- [Document text]:
[start]

Paper 2012/072
Particularly Friendly Members of Family Trees
Craig Costello
Abstract
The last decade has witnessed many clever constructions of parameterized families of pairing-friendly elliptic curves that now enable implementors targeting a particular security level to gather suitable curves in bulk. However, choosing the best curves from a (usually very large) set of candidates belonging to any particular family involves juggling a number of efficiency issues, such as the nature of binomials used to construct extension fields, the hamming-weight of key pairing parameters and the existence of compact generators in the pairing groups. In light of these issues, two recent works considered the best families for k=12 and k=24 respectively, and detailed subfamilies that offer very efficient pairing instantiations. In this paper we closely investigate the other eight attractive families with 8 \leq k <50, and systematically sub-divide each family into its family tree, branching off until concrete subfamilies are highlighted that simultaneously provide highly-efficient solutions to all of the above computational issues.

[end]

Answer these from the abstract on pairing-friendly elliptic curve families:
1. Which two values of k did the two recent works mentioned in the abstract consider?
2. How many families does this paper investigate, and over what range of k?
3. What three efficiency issues does the abstract list for choosing among candidate curves?

- [Rows]:
[start]

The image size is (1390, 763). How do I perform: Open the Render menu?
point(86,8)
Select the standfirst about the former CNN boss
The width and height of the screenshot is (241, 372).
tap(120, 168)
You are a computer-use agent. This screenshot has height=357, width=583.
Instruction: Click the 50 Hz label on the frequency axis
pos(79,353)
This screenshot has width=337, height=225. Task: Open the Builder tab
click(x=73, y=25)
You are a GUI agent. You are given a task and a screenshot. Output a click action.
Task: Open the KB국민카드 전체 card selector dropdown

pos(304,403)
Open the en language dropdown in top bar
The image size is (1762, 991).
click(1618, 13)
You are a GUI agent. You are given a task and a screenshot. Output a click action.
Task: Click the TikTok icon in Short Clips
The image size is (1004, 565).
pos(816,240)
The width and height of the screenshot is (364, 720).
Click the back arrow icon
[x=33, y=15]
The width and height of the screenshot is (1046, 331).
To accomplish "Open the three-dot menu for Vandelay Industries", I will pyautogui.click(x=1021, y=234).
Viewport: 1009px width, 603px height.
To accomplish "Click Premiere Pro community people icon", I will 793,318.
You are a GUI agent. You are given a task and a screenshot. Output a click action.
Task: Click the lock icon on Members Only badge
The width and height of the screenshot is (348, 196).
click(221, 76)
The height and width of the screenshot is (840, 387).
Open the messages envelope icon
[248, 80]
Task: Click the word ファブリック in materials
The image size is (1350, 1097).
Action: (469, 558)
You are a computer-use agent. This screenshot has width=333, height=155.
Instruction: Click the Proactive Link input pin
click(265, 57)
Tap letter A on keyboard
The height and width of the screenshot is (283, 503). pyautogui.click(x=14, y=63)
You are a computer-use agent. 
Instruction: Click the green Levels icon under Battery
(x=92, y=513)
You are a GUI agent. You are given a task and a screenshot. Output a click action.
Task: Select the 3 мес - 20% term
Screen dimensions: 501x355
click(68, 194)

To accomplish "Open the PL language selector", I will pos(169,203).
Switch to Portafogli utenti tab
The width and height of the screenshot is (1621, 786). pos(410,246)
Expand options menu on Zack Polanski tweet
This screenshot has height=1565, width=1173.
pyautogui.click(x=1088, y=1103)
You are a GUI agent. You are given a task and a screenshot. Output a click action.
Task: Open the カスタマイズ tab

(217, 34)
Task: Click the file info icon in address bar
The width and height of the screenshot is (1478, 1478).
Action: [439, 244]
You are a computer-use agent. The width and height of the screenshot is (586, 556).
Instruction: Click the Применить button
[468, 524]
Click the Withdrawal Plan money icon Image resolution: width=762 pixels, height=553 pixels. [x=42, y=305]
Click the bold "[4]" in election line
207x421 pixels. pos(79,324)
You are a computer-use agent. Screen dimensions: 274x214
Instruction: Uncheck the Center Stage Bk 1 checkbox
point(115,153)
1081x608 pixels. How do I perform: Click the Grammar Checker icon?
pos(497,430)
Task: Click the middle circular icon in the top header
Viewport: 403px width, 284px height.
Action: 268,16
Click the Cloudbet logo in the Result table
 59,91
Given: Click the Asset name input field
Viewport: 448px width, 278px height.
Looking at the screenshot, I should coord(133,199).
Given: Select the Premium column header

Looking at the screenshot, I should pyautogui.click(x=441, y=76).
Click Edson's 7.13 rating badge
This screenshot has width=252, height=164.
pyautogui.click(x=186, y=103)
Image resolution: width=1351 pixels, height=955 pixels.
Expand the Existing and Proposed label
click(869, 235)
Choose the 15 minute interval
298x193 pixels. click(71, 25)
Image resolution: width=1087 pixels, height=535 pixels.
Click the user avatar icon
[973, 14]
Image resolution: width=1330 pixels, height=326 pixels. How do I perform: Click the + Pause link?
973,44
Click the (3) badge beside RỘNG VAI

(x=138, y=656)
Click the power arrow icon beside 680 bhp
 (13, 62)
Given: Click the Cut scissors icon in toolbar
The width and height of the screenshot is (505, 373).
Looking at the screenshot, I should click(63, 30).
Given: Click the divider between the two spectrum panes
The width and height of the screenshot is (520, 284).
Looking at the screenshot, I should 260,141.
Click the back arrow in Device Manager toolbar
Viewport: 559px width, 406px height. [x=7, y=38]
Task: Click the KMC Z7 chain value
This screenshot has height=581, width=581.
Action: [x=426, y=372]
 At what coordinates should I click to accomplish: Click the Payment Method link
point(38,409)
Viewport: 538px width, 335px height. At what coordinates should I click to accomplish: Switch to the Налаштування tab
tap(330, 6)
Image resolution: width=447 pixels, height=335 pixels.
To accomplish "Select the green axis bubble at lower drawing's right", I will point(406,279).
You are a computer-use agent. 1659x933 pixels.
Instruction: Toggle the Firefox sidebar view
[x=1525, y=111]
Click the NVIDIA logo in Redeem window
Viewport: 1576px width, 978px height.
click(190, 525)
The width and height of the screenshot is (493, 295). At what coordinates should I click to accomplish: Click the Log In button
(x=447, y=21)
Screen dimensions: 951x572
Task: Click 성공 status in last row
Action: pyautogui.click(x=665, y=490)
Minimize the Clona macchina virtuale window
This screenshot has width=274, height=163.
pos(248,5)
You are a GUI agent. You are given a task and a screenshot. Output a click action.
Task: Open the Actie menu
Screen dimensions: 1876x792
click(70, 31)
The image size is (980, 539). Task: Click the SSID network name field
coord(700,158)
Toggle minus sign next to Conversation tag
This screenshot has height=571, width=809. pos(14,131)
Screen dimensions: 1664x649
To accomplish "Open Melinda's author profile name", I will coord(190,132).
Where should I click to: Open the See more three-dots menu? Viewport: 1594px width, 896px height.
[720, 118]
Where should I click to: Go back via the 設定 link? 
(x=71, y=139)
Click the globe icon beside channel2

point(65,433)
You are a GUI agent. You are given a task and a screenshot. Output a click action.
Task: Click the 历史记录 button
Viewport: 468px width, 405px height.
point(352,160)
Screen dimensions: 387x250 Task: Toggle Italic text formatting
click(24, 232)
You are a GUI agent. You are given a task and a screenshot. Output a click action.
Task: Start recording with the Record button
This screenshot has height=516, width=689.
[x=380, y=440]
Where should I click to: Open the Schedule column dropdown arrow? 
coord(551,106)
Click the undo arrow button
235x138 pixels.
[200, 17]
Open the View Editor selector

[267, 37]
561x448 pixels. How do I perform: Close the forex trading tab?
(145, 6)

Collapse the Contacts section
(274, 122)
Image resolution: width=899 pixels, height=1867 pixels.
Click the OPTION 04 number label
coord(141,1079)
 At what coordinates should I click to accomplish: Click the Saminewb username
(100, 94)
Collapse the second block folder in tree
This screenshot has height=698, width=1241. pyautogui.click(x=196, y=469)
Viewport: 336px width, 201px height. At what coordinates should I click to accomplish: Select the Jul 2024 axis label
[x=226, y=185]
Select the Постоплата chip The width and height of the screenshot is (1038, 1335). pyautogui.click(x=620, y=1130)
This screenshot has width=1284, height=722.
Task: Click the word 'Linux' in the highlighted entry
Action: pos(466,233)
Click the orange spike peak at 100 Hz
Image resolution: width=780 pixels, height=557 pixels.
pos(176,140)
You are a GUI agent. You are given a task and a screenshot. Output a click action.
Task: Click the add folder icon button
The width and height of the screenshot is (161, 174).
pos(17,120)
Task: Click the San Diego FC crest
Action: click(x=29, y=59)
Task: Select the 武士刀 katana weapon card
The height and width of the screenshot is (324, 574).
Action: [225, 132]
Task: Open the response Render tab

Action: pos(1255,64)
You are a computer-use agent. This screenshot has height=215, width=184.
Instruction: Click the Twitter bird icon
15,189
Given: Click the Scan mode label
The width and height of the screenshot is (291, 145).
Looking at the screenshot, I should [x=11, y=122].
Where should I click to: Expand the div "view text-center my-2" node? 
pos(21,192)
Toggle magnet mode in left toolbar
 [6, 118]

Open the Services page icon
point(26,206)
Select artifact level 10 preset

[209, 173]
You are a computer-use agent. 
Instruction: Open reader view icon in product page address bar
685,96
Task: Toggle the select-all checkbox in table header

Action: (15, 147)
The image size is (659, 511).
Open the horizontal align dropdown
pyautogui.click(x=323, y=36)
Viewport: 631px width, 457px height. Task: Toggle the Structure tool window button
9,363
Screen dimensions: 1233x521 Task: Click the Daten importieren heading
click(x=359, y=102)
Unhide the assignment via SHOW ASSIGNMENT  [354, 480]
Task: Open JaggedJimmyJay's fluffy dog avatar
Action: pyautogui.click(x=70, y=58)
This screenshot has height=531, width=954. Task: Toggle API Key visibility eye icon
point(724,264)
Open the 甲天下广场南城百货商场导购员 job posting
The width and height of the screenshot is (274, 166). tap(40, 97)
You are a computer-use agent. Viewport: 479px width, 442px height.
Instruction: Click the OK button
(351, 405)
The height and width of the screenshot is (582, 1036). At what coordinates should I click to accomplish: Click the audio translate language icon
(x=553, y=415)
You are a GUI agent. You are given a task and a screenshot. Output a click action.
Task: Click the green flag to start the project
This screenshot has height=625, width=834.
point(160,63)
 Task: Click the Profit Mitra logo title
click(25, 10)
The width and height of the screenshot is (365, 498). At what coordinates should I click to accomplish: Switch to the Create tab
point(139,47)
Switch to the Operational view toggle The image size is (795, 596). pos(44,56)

[end]

- [Result of this task]:
1. k=12 and k=24.
2. Eight families, with 8 ≤ k < 50.
3. The nature of the binomials used to construct extension fields, the hamming-weight of key pairing parameters, and the existence of compact generators in the pairing groups.